Release

PATTI HASSLER TO LAUNCH "60 MINUTES GLOBAL," A NEW INITIATIVE TO FRANCHISE THE HIT NEWS MAGAZINE WORLDWIDE AND BILL OWENS IS PROMOTED TO EXECUTIVE EDITOR

Longtime CBS News and 60 MINUTES executive Patti Hassler will launch "60 MINUTES Global," a new initiative aimed at franchising America's number one news magazine worldwide and extending its content to more digital platforms, it was announced today by Jeff Fager, executive producer, 60 MINUTES.

 

Hassler, who was executive editor of 60 MINUTES, retains that title in the new unit.  Bill Owens, formerly senior broadcast producer for 60 MINUTES, becomes the new executive editor of 60 MINUTES.

 

60 MINUTES Global plans to offer the 60 MINUTES brand of journalistic excellence in countries that want to produce their own local version. It will also focus on new digital enterprises and oversee the current range of content produced by 60 MINUTES for cable networks and the internet, including 60 MINUTES on Yahoo.

 

"Patti, with almost 30 years at the broadcast, knows 60 MINUTES better than anyone," said Fager.  "She has excelled at every level.  Her talents and her experience make her the perfect person for this important position."   Of Owens' promotion, Fager said, "Bill is a great reporter with extensive experience covering every kind of story in his many years at CBS News and here at 60 MINUTES.  He will be a strong executive editor -- only the fourth person to hold the job in 40 years of 60 MINUTES."

 

Hassler has spent most of her 30 years at CBS News at 60 MINUTES, first at the original broadcast, where she started her career in 1978 and went on to produce nearly 70 stories for Harry Reasoner and Morley Safer.

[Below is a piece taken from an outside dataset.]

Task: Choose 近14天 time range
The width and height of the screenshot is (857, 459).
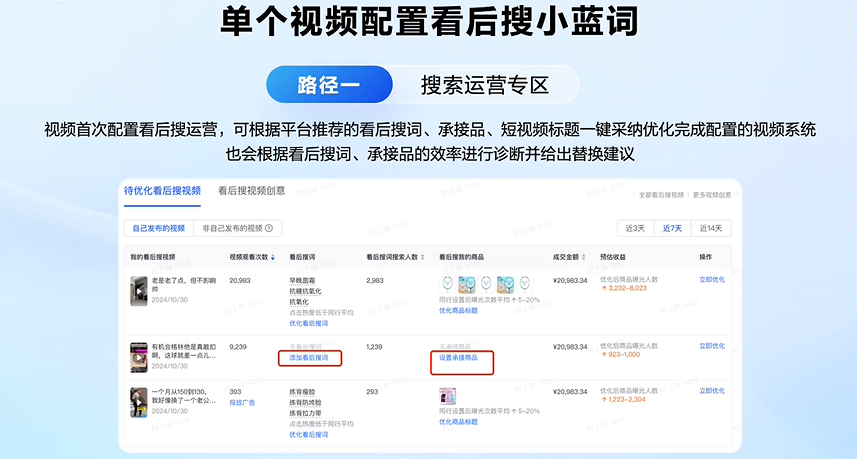Action: (x=712, y=228)
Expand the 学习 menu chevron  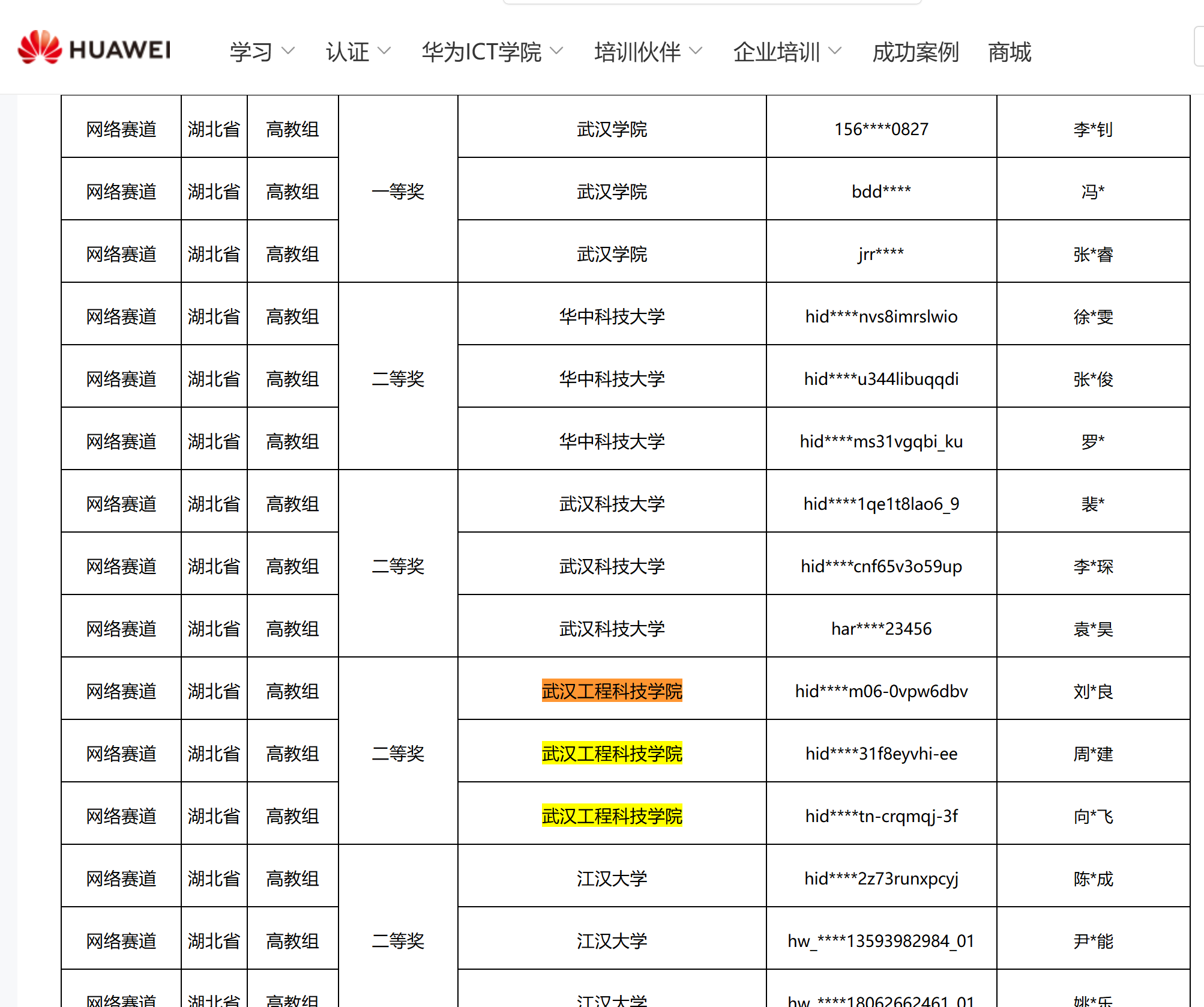[x=288, y=51]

She helped launch 60 MINUTES II as its senior producer in August 1998 and was named its executive editor in December 1999.  In 2004, she became executive editor of 60 MINUTES.

 

Between her roles at the 60 MINUTES franchise, Hassler served as an executive producer at CBS News Productions (1996-98), overseeing documentaries produced for The Discovery Channel and The Learning Channel, as well as a 13-part series on the history of country music for The Nashville Network, among other projects.  She also was responsible for CBS News Productions' contribution to "Biography: This Week" for the A&E Television Network and, in August 1996, was named director of programming for the unit.  

 

Owens had been senior broadcast producer of 60 MINUTES since June 2007.  He joined the program from the CBS EVENING NEWS, where he was that broadcast's senior broadcast producer since January 2006.  Before that, Owens produced segments for correspondent Scott Pelley, first for 60 MINUTES II (2000-03) and then for 60 MINUTES (2003-06).

 

He was CBS News' White House producer (1996-2000), working with Pelley, Bill Plante and Rita Braver.  Prior to that, he was a producer for the CBS EVENING NEWS in Washington, D.C. (1994-96).  Owens was the anchor producer for Paula Zahn and Harry Smith (1993-94) and the coordinating producer for "CBS This Morning" (1991-93) in New York.  He also served as a national desk assignment editor and field producer (1990-91), as well as a desk assistant for CBS News and for WCBS-TV, the CBS Owned station in New York (1988-90).  He began his journalism career in 1988 as a summer intern for CBS News working at the national political conventions in Atlanta and New Orleans.

 

60 MINUTES is the most successful broadcast in the history of television whose commitment to journalistic excellence still attracts the largest news audience. 60 MINUTES made the weekly top-10 most watched programs list 16 out of 33 weeks this past season, finishing as the number-one news program, more than five million viewers ahead of its nearest news magazine competition. 60 MINUTES celebrates its 40th anniversary on September 24, 2008.